Thanks for your response. Please let me respond to your claims.
Regarding: "I really must dispute the effectiveness of this technique. It is better than storing just the MD5, but I don't think by much."
First, my using MD5 is merely a continuation of Jeff's examples from the original article. When you see MD5, please understand that it represents the hash function of your choice.
Second, the effectiveness of salting is not in dispute. It is a well-understood, well-studied method of making precomputed-dictionary attacks impractical. If you disagree on this point, please do some homework on salting before replying.

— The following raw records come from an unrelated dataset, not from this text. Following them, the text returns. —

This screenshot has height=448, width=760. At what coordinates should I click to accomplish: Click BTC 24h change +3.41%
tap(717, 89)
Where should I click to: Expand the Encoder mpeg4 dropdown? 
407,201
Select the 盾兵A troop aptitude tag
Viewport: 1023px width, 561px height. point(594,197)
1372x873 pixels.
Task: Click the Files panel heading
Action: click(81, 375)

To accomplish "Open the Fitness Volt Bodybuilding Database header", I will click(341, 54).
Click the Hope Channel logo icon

Third, salting does not make it impossible to mount offline attacks against a password database; rather, salting makes such attacks more costly because it forces each password to be attacked independently. That is, it raises the cost of a precomputed-dictionary attack on the entire database to the point where it exceeds a the cost of attempting to guess each password in the database individually.
Regarding: "It's one of those, what happens when the cracker has the table, and the begining of every password just happens to begin with another column in your password table."
What happens is that the cracker is forced to guess each password individually, and that's if he can live with obtaining only some of the passwords in the database. If he wants to get them all, he must brute-force the ones he can't guess, and that's expensive.
You can't do better than that. If the cracker has your database, he most likely has everything else of value from your severs as well: your "hidden" keys, your "secret" hashing methods, your executable code to examine, if not your actual source code. Any bit of information your code had access to, the cracker now has. So, the only question that matters is, Given that the cracker has all the information you have, how hard is it for him to recover passwords? If the answer is that he must guess or brute-force every single password he wants, that's as good as it's going to get (for any password-based authentication system). You simply can't do better.
Regarding: "I would think that a highly improved version of this would be you atleast store the MD5(MD5(salt) + MD5(password))."
I'm sorry, but your new hash function adds no protection. The resulting hashed value depends only upon the salt and the password, the same as before. Remember, attackers are not trying to reverse your hash function; rather, they are searching its input space, and you haven't enlarged the input space.
Regarding: "I can only assume you have this method in production, ..."
Yes. And so does everybody else who understands that you can't do better than forcing the other guy to guess or brute-force every single password he wants to obtain.
Regarding: "And also, at what level are you satisfied that as a worst case, the hacker has a botnet of computers at his disposal to run against your technique?"
Like I said, if the attacker can afford to brute-force a password, it's his. If he has the resources to brute-force the entire database, he can recover all of your passwords. That's just the way it is. There's nothing you or I can do about it.